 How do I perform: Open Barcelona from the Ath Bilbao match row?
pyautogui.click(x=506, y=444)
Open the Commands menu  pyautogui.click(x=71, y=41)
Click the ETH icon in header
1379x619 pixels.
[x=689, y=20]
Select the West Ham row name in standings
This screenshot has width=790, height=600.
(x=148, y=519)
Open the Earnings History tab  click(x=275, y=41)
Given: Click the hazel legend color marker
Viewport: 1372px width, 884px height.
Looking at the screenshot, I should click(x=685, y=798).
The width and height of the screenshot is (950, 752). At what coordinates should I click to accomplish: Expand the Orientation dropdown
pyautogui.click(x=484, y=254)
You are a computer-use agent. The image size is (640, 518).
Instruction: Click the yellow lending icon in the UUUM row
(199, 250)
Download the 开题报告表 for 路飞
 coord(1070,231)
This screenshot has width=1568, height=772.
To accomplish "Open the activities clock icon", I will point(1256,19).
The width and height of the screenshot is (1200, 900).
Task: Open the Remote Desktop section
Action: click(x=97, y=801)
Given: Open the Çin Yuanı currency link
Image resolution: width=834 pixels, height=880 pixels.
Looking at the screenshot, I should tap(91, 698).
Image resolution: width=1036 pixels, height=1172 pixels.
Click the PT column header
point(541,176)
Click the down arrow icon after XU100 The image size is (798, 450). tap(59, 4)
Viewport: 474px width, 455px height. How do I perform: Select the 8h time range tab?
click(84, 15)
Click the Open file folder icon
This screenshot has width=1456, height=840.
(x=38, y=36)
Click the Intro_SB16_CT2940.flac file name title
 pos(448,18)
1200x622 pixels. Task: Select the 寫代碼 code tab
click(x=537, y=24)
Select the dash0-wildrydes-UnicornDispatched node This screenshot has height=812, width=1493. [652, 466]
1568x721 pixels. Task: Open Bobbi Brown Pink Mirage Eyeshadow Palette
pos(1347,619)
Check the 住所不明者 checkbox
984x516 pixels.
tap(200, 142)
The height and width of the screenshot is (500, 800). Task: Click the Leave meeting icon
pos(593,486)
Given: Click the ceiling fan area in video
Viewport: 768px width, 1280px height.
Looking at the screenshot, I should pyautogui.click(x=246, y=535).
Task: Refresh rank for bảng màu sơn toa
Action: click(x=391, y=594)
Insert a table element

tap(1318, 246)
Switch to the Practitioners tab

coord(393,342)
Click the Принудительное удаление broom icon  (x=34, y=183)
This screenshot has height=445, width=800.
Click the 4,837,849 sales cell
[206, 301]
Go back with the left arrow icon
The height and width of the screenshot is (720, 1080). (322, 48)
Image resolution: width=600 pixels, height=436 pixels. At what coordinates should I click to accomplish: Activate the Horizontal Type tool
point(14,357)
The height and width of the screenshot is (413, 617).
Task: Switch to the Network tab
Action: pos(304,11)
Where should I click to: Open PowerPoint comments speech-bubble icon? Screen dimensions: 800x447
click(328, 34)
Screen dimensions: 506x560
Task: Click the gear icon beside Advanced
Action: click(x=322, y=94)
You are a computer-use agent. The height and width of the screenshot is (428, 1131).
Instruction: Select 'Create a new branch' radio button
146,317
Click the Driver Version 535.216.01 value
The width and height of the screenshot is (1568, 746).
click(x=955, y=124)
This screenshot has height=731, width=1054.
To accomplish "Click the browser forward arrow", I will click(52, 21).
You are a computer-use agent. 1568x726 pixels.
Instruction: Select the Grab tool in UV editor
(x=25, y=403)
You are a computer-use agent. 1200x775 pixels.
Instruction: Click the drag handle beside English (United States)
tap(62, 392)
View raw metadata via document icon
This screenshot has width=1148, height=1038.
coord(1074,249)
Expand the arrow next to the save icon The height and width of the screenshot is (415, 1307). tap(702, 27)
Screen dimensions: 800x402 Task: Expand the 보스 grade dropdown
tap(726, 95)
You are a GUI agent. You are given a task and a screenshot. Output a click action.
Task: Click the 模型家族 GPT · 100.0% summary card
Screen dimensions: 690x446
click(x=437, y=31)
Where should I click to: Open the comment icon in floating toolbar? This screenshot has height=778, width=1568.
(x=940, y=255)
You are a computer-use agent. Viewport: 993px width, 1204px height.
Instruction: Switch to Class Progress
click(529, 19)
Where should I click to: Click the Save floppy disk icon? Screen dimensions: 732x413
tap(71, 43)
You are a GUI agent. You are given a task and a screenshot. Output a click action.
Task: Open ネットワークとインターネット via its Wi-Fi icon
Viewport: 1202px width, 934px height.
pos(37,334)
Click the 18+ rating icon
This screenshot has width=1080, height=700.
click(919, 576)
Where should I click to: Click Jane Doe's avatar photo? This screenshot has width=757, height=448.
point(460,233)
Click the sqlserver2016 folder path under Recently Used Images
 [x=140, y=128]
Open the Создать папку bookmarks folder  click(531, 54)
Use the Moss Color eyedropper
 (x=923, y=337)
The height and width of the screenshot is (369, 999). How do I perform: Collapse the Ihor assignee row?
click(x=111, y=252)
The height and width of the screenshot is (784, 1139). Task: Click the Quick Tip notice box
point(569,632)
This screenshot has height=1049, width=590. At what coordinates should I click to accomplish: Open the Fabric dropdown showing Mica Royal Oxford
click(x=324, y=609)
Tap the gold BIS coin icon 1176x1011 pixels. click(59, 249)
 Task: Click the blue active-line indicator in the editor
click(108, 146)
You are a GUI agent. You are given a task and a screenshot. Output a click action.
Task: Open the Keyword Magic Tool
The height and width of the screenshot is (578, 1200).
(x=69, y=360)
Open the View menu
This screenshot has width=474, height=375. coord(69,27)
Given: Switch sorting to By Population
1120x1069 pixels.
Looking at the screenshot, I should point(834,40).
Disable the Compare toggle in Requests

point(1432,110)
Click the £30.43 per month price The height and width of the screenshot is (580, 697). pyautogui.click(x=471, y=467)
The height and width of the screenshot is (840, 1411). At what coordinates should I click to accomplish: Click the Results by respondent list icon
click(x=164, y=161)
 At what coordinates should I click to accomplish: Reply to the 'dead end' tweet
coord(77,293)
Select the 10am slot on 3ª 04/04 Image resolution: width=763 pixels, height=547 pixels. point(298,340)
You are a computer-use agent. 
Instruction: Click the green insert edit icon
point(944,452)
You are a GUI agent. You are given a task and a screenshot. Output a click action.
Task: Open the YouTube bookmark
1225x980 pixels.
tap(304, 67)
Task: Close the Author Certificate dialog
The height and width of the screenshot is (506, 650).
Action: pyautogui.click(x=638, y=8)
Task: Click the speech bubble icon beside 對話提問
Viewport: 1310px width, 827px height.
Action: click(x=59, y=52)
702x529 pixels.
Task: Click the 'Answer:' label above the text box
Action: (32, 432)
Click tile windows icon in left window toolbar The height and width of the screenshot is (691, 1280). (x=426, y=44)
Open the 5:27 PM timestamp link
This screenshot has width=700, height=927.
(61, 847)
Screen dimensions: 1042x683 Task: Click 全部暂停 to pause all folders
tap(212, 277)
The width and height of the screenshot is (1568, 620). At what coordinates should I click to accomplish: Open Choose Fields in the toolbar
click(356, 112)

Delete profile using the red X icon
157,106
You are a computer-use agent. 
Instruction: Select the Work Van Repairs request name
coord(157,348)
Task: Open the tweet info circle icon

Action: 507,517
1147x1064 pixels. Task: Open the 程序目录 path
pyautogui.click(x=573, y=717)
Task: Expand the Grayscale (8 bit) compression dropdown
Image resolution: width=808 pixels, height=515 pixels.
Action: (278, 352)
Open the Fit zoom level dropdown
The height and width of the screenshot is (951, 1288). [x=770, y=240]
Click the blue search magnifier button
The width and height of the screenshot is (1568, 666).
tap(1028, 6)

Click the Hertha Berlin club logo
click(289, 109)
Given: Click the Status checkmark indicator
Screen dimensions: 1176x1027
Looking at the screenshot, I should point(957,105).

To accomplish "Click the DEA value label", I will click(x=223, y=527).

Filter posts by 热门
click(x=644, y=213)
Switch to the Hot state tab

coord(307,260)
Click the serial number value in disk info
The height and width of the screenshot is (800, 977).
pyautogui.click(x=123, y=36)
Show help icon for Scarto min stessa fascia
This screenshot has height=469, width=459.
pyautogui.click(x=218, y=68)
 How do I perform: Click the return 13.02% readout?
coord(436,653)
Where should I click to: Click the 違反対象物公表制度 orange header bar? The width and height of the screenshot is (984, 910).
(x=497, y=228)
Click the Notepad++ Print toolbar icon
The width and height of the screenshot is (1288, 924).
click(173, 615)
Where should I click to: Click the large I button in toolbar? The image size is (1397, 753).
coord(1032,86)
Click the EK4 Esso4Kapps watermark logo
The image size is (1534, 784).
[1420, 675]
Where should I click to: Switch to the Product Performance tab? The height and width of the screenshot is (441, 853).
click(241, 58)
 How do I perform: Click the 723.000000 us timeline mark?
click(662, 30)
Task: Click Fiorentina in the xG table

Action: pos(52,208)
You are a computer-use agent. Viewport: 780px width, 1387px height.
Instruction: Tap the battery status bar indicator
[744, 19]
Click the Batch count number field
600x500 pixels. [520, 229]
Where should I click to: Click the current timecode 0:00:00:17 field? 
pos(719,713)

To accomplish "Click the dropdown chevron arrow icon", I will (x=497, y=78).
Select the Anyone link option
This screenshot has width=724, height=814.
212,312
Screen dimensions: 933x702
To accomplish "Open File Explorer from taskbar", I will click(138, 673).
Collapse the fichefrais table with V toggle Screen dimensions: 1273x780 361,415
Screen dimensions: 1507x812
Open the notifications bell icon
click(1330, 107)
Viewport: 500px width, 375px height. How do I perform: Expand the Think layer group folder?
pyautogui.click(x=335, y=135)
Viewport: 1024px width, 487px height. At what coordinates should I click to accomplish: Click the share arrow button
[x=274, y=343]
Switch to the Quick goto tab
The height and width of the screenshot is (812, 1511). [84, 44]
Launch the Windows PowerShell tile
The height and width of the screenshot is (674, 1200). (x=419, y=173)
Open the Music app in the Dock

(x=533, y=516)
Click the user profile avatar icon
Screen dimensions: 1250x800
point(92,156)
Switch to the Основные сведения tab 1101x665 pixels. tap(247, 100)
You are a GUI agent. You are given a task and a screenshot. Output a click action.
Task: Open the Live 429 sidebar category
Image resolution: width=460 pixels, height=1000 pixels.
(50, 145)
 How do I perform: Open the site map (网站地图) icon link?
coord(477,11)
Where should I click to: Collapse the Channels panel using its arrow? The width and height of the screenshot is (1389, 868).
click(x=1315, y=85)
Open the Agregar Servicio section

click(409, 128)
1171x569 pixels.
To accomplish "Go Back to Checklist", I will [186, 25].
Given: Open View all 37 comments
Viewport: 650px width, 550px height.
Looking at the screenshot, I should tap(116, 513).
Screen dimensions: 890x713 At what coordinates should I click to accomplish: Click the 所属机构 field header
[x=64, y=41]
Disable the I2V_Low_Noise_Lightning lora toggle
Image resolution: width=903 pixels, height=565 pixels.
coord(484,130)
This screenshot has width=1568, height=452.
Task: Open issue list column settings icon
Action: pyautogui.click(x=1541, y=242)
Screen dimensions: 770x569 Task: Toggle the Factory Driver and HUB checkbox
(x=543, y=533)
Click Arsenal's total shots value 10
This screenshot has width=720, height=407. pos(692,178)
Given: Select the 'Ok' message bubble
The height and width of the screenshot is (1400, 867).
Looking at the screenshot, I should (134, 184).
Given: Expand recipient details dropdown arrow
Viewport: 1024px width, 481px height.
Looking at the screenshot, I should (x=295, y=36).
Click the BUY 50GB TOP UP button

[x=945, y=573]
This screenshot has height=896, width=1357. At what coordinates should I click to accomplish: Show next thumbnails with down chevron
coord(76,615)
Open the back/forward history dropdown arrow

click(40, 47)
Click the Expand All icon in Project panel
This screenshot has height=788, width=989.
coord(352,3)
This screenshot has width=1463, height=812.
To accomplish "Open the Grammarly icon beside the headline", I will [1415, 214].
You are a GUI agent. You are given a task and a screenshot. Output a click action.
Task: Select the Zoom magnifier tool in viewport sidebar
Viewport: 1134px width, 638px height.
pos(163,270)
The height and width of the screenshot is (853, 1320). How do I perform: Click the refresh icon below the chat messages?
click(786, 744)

——————

Set down, unchanged, only those lines above that fall between the line with "This screenshot has height=1049, width=590." and the line with "Open the 5:27 PM timestamp link", the two end lines included.

This screenshot has height=1049, width=590. At what coordinates should I click to accomplish: Open the Fabric dropdown showing Mica Royal Oxford
click(x=324, y=609)
Tap the gold BIS coin icon 1176x1011 pixels. click(59, 249)
 Task: Click the blue active-line indicator in the editor
click(108, 146)
You are a GUI agent. You are given a task and a screenshot. Output a click action.
Task: Open the Keyword Magic Tool
The height and width of the screenshot is (578, 1200).
(x=69, y=360)
Open the View menu
This screenshot has width=474, height=375. coord(69,27)
Given: Switch sorting to By Population
1120x1069 pixels.
Looking at the screenshot, I should point(834,40).
Disable the Compare toggle in Requests

point(1432,110)
Click the £30.43 per month price The height and width of the screenshot is (580, 697). pyautogui.click(x=471, y=467)
The height and width of the screenshot is (840, 1411). At what coordinates should I click to accomplish: Click the Results by respondent list icon
click(x=164, y=161)
 At what coordinates should I click to accomplish: Reply to the 'dead end' tweet
coord(77,293)
Select the 10am slot on 3ª 04/04 Image resolution: width=763 pixels, height=547 pixels. point(298,340)
You are a computer-use agent. 
Instruction: Click the green insert edit icon
point(944,452)
You are a GUI agent. You are given a task and a screenshot. Output a click action.
Task: Open the YouTube bookmark
1225x980 pixels.
tap(304, 67)
Task: Close the Author Certificate dialog
The height and width of the screenshot is (506, 650).
Action: pyautogui.click(x=638, y=8)
Task: Click the speech bubble icon beside 對話提問
Viewport: 1310px width, 827px height.
Action: click(x=59, y=52)
702x529 pixels.
Task: Click the 'Answer:' label above the text box
Action: (32, 432)
Click tile windows icon in left window toolbar The height and width of the screenshot is (691, 1280). (x=426, y=44)
Open the 5:27 PM timestamp link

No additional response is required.